Il est fort probable que les prochains pourparlers à Genève, puis au Maroc, entre les deux rivaux du conflit libyen, se déroulent sans la présence de Fayez el-Sarraj, ni du maréchal Haftar. Et ce, suite à la démission hier soir du chef du gouvernement d’Union nationale. Ainsi, les cartes semblent brouillées en Libye, sous la pression internationale. Affaire à suivre.
Coup de tonnerre dans le ciel libyen, où la démission inattendue du Premier ministre Fayez el-Sarraj surprend même son propre entourage.
En effet, le chef du gouvernement d’Al Wifak al Watani, reconnu par la communauté internationale, annonçait la démission à venir de son gouvernement. Au plus tard fin octobre. Et ce, via une intervention télédiffusée dans la nuit du mercredi 16 septembre.
Ainsi, il appelle le comité de dialogue à nommer très rapidement un nouveau gouvernement. Et ce, pour céder la place à un nouvel exécutif issu des pourparlers inter-libyens. Sachant que des réunions de ce comité doivent avoir lieu prochainement à Genève, sous l’égide de l’ONU. Avant de nouvelles discussions au Maroc, à la fin du mois prochain.
Vers une transition « pacifique »
Dans ce contexte, les commissions chargées de former le prochain gouvernement doivent « choisir un nouveau Conseil présidentiel. Et nommer un nouveau chef de gouvernement qui prenne ses fonctions de manière pacifique ». C’est ce que soulignait Fayez al-Sarraj.
Par ailleurs, revenant sur le bilan de son gouvernement d’Union nationale, il a rappelé: « Nous n’avons pas travaillé dans des conditions normales. Nous étions la cible de complots internes et venant de l’étranger. »
Et d’accuser, sans le nommer, Khalifa Haftar de « miser sur la guerre pour arriver illégalement à ses fins ».
Cependant, il est évident que le chef du gouvernement démissionnaire cherche une issue politique à la crise que connaît la Libye. Et ce, depuis la chute du régime de Mouammar Kadhafi, en 2011. « J’annonce à tous mon souhait sincère de céder mes fonctions à un prochain pouvoir exécutif avant fin octobre au plus tard ». C’est ce qu’il déclarait encore lors de sa brève allocution télévisée.
« Difficultés insurmontables »
Car, dans une crise politique extrêmement tendue et polarisée, le chef du gouvernement sortant a manifestement cherché à trouver « le plus de consensus possible » entre les différentes parties. « Mais les difficultés étaient insurmontables », a-t-il reconnu.

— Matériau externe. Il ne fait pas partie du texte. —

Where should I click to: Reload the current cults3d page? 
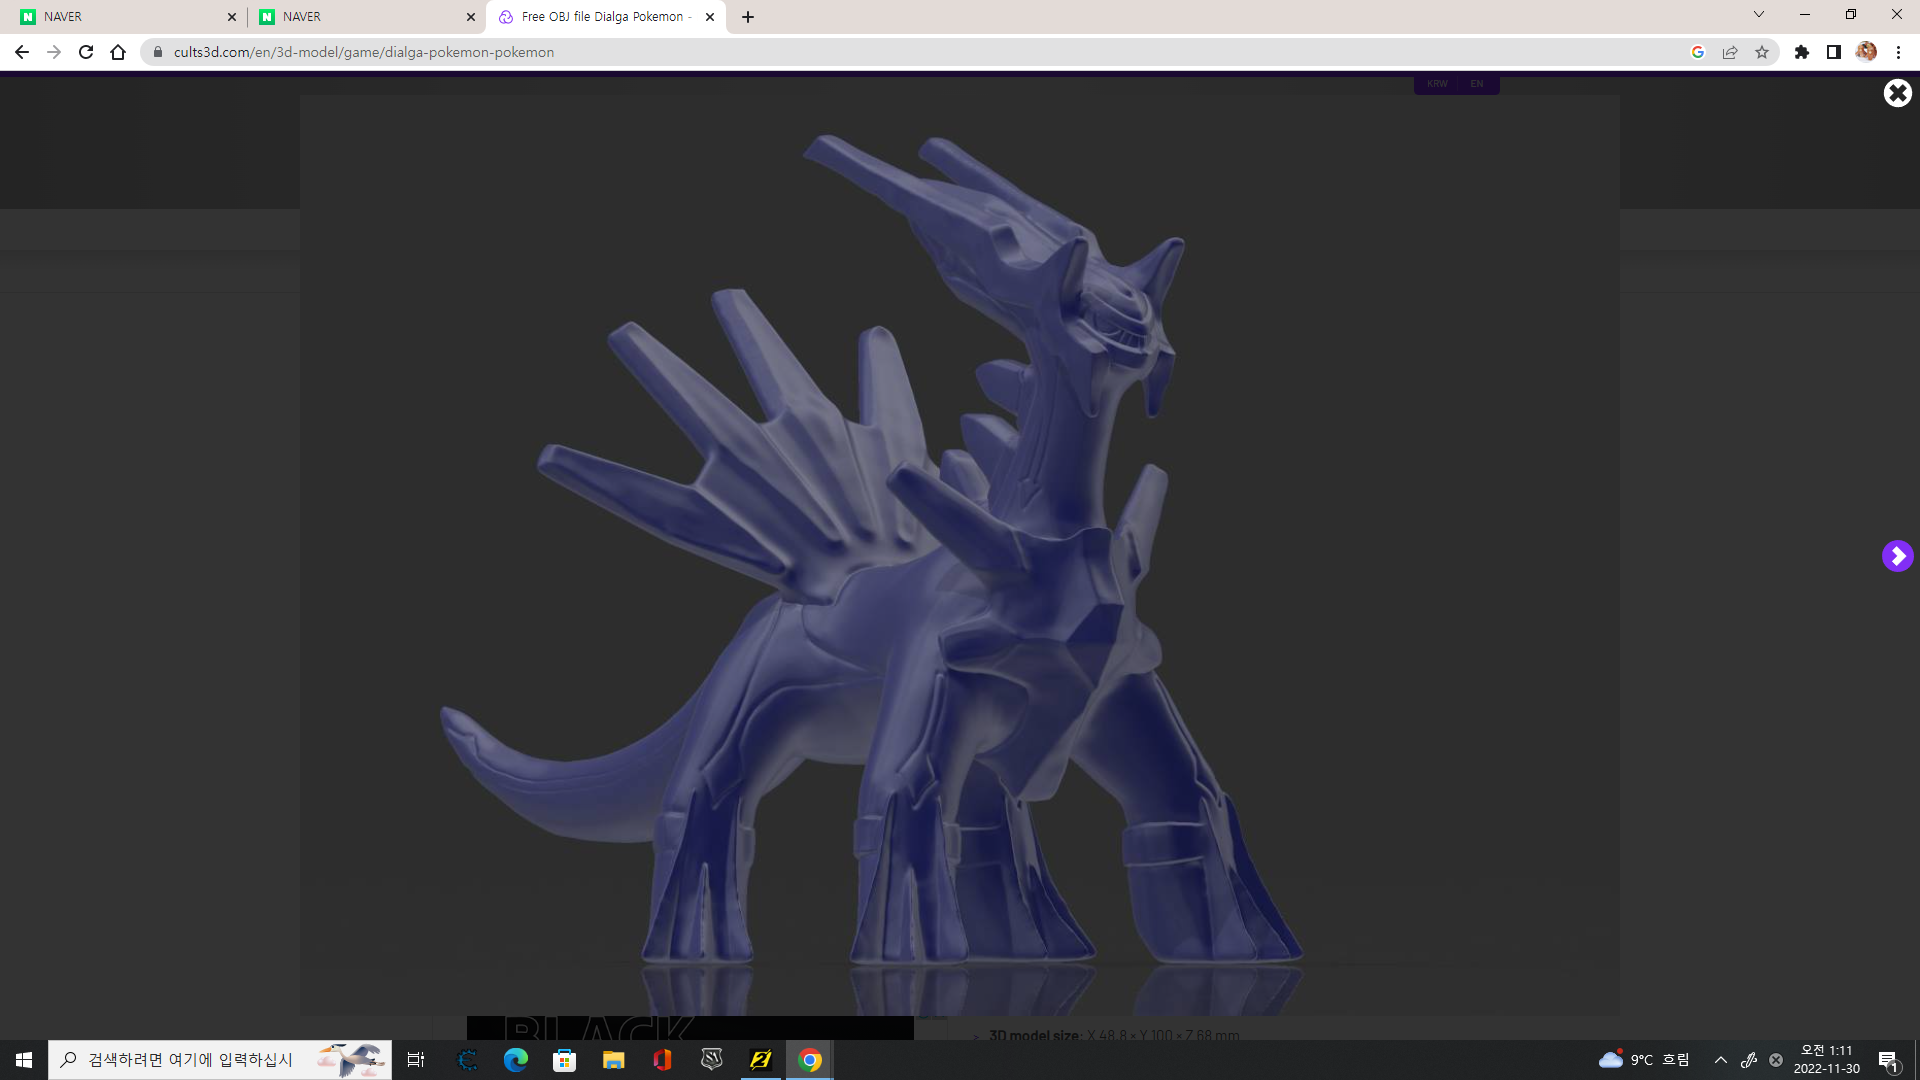pos(86,52)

Puisque « certaines parties s’obstinent à parier sur la solution militaire pour servir leurs objectifs », constate-t-il avec amertume.
Pour rappel, depuis la chute du régime de Mouammar Kadhafi en 2011, la Libye est scindée en deux entités. D’un côté, la Tripolitaine du gouvernement de Sarraj. Elle a pour base Tripoli et est reconnue par l’ONU. Et de l’autre, la Cyrénaïque du maréchal Khalifa Haftar, qui règne sur l’Est et une partie du Sud, le Fazzan.

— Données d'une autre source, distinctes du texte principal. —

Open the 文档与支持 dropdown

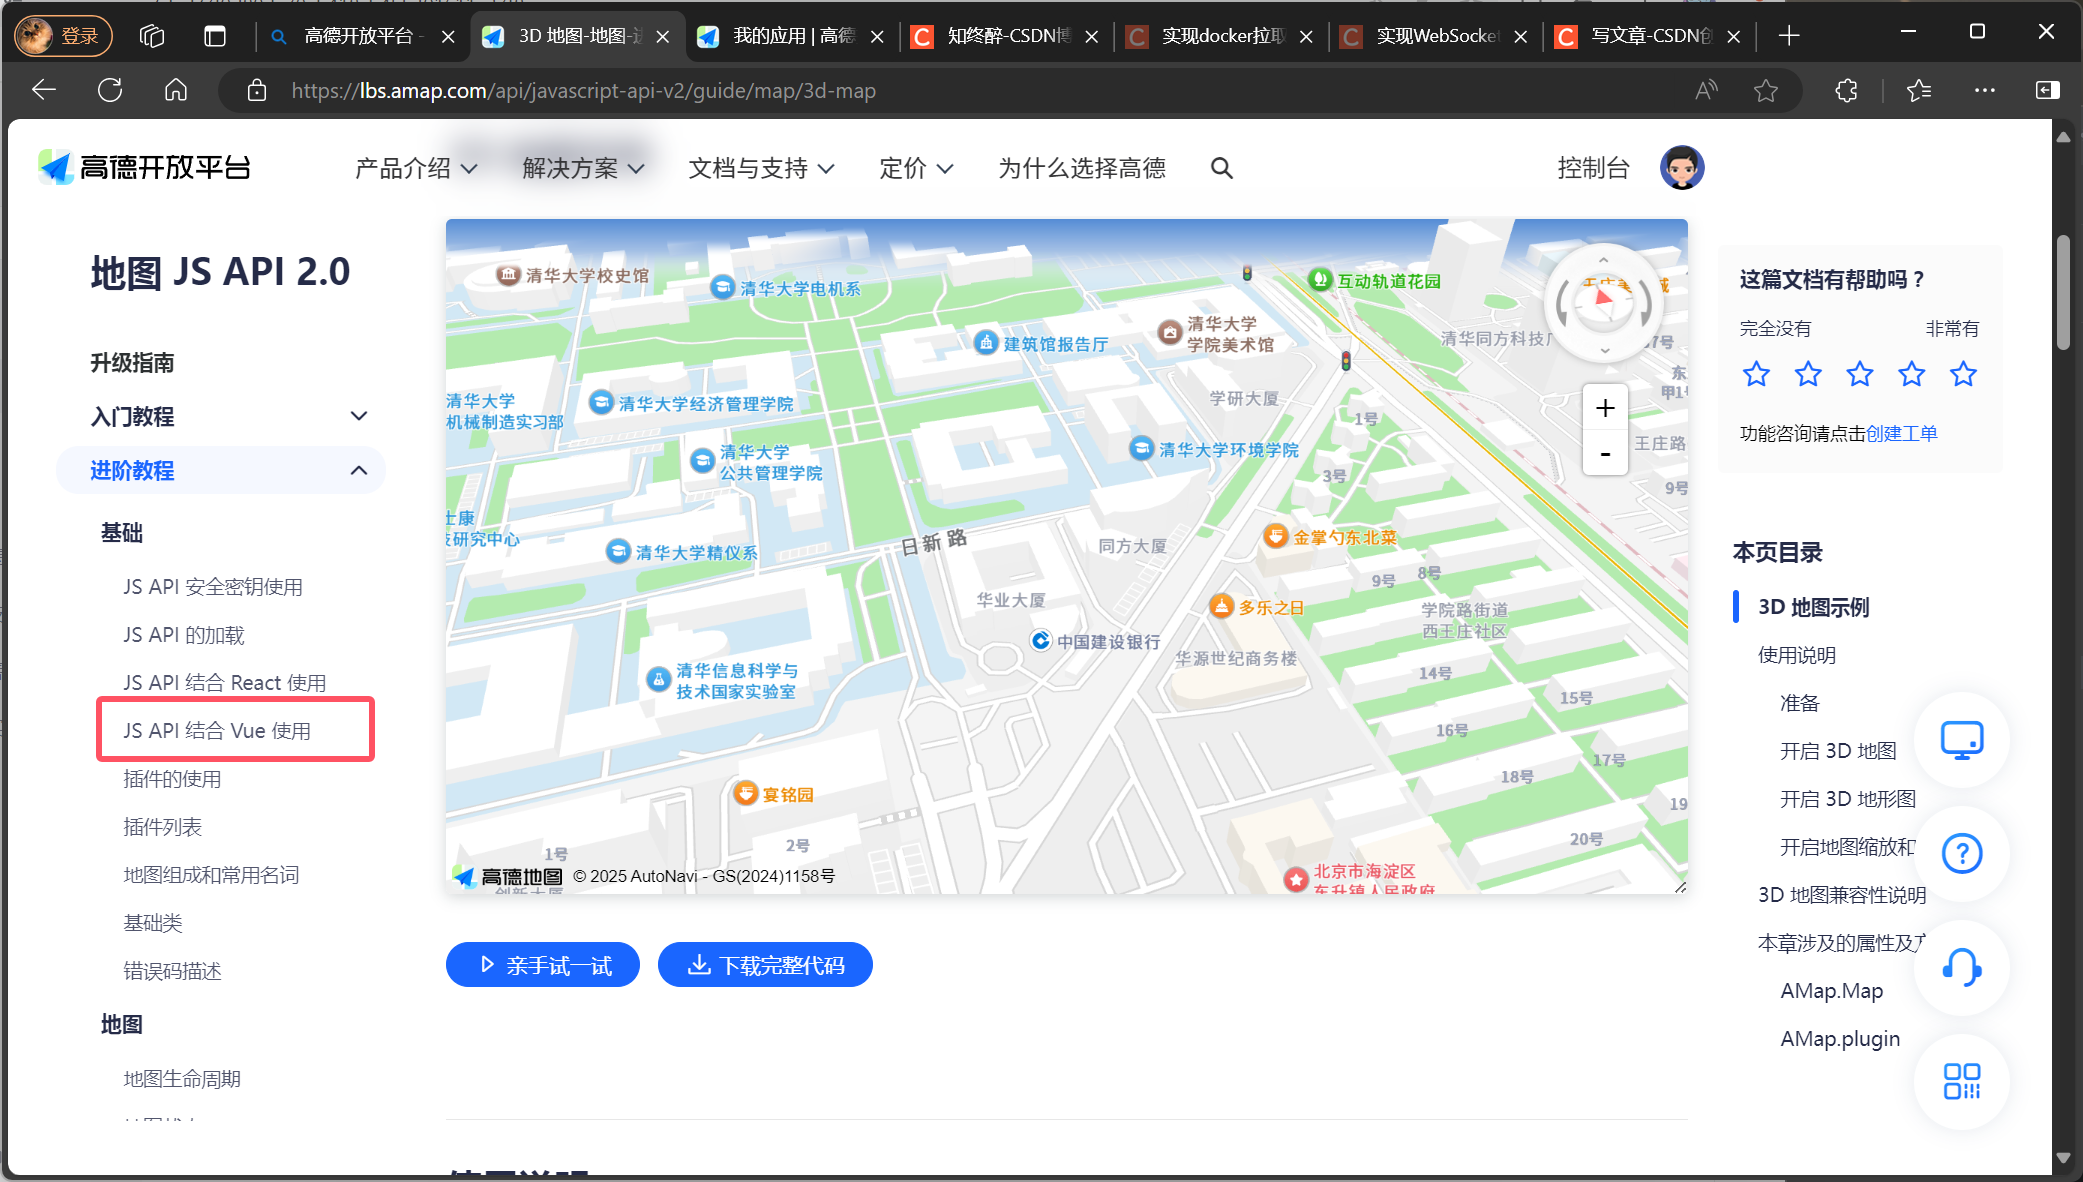click(x=761, y=168)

L’issue de la guerre fratricide bascule en avril 2019. Quand le maréchal Haftar lance, avec le soutien de l’Égypte, des Émirats Arabes Unis et de la Russie, une offensive contre la capitale. Mais au bout de 14 mois de combats meurtriers, ses troupes subissent une humiliante défaite face aux forces pro-GNA. Pour rappel, ces forces ont bénéficié de l’aide militaires de la Turquie.
Pas de solution militaire
Ayant pris conscience que la solution militaire est sans issue, les belligérants, contraints de trouver une solution politique à la crise libyenne, ont retrouvé le chemin du dialogue. Ils se sont par la suite rencontrés parallèlement à Montreux en Suisse, du 7 au 9 septembre. Et à Bouznika, au Maroc, du 6 au 10 septembre.

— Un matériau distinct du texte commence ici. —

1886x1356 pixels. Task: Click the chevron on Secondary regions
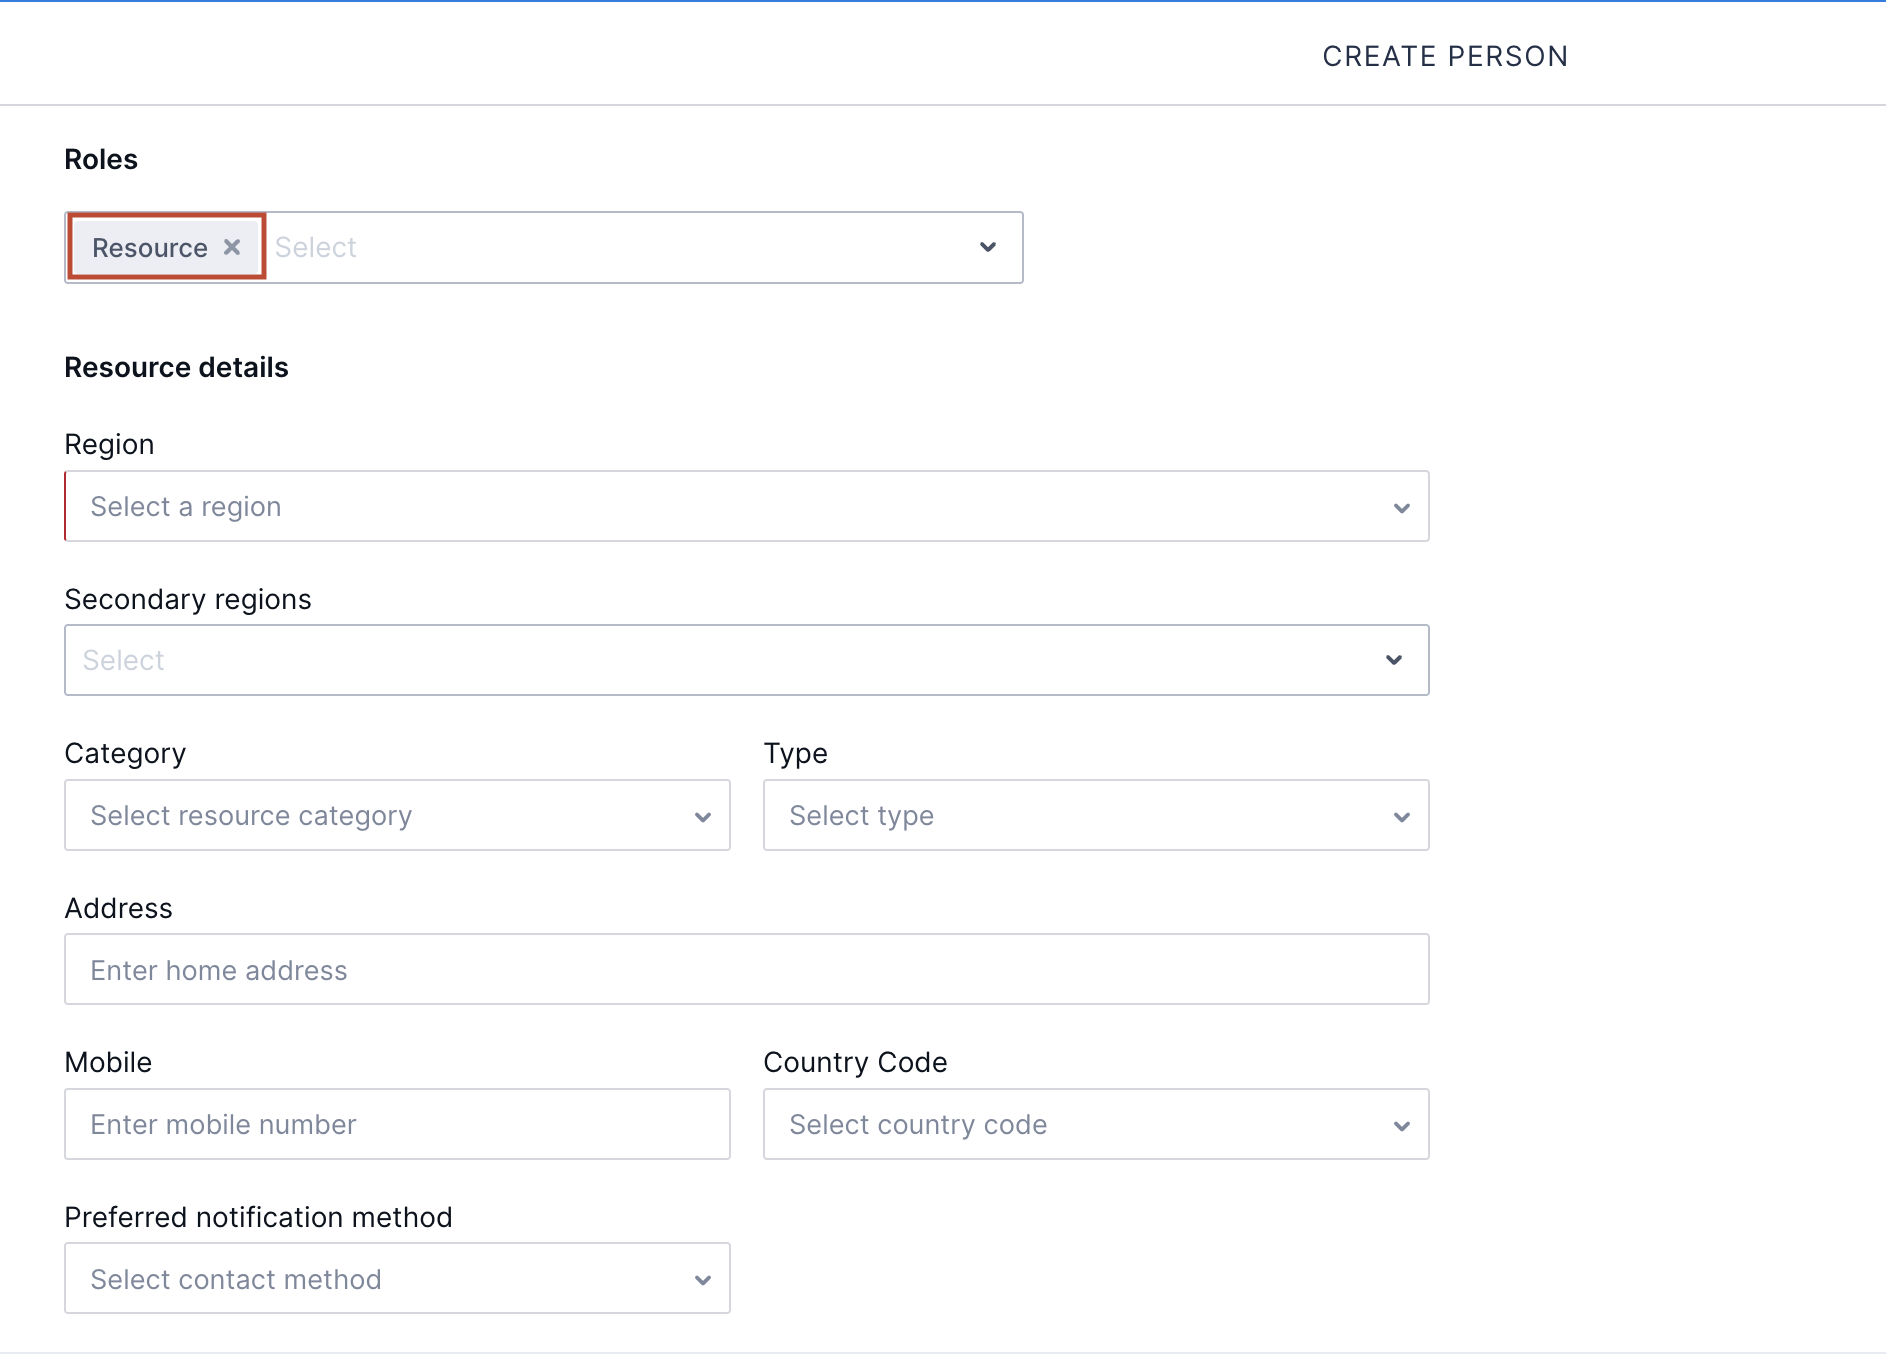(1394, 660)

Ce qui semble certain, c’est que les prochains pourparlers prévus à Genève et au Maroc se feront en présence d’Aguila Saleh, chef du parlement installé à l’Est et Khalid al Michri, président du haut Conseil de l’État à Tripoli. Ils signeront probablement un accord politique, mais sans Fayez el-Sarraj et sans Khalifa Haftar non plus.